How computers & cloud storage work — beginner map

How software & cloud storage fit together

← Hub

A mental map for beginners and interview warm-ups. Analogies first, cloud names second—then you can dig into each vendor’s docs. Pairs with architect interview lens and SQL Reference Guide once you know what “warehouse” means.

Why this matters (jobs, money, and Snowflake)

Interviewers and architects care that you can separate compute (CPU/RAM doing work right now) from storage (bytes kept durably) from network (moving bytes between places). Mixing them up leads to wrong cost guesses and weak designs.

Snowflake maps cleanly: your virtual warehouse is compute; long-lived tables lean on cloud object storage in the account’s region; the control plane coordinates auth, metadata, and query planning.

Interview phrase: “We optimized bytes scanned and warehouse concurrency, not just SQL syntax—because that’s where credits and SLAs live.”

1 — What is a computer, physically?

Four friends that work together:

Fun analogy: Cooking — CPU is you chopping, RAM is the cutting board (limited space), disk is the fridge (everything stored until you need it), network is ordering groceries delivered.

2 — What is software?

Software is instructions + data. Layers stack from metal upward:

YOU → browser or app (“I want to see my data”) ↓ APP → your application code (web app, game, Snowflake SQL worksheet…) ↓ OS → Windows / macOS / Linux (manages CPU, RAM, files, network) ↓ HARDWARE → CPU · RAM · disk · network card

Libraries and frameworks sit inside the “app” box—they reuse someone else’s solved problems (draw a button, talk HTTPS, parse JSON).

3 — What happens when you click “Run query”?

  1. Your browser sends a request over the network (HTTPS).
  2. A server in a data center receives it (a computer you rent, not the one on your desk).
  3. That server runs software (Snowflake’s services + warehouses), reads/writes storage, and sends a result back.
  4. Your screen paints rows—the “answer” was computed somewhere else.

So “the cloud” mostly means someone else’s computers running your workload, billed by use.

OLTP vs OLAP (two kinds of “database work”)

Same word “database,” very different jobs. Knowing which world you are in stops you from using the wrong tool for the pattern.

OLTP (online transaction processing) OLAP / analytics (warehouse workload)

Data –
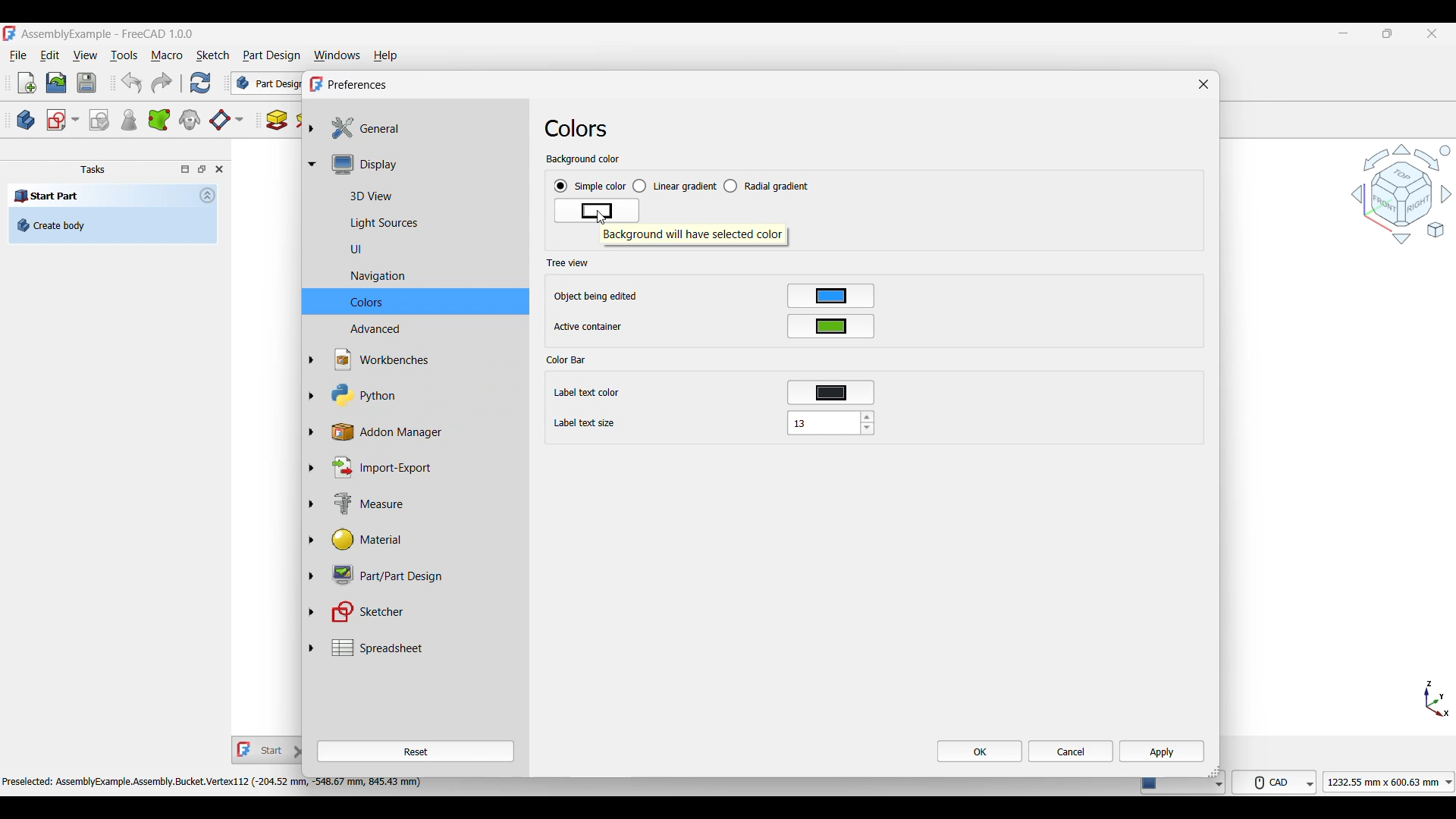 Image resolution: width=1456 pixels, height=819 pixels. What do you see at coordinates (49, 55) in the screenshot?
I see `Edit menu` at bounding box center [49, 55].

Exercise tasks –
1. From the beginner's guide to computers and cloud storage, copy the passage starting with "Why this matters" and going on through "and query planning.".
2. Translate this sentence from the beginner's guide to computers and cloud storage into French: "Knowing which world you are in stops you from using the wrong tool for the pattern."

Task-by-task outputs –
1.
Why this matters (jobs, money, and Snowflake)

Interviewers and architects care that you can separate compute (CPU/RAM doing work right now) from storage (bytes kept durably) from network (moving bytes between places). Mixing them up leads to wrong cost guesses and weak designs.

Snowflake maps cleanly: your virtual warehouse is compute; long-lived tables lean on cloud object storage in the account’s region; the control plane coordinates auth, metadata, and query planning.

2. Savoir dans quel monde vous vous trouvez vous évite d'utiliser le mauvais outil pour le modèle.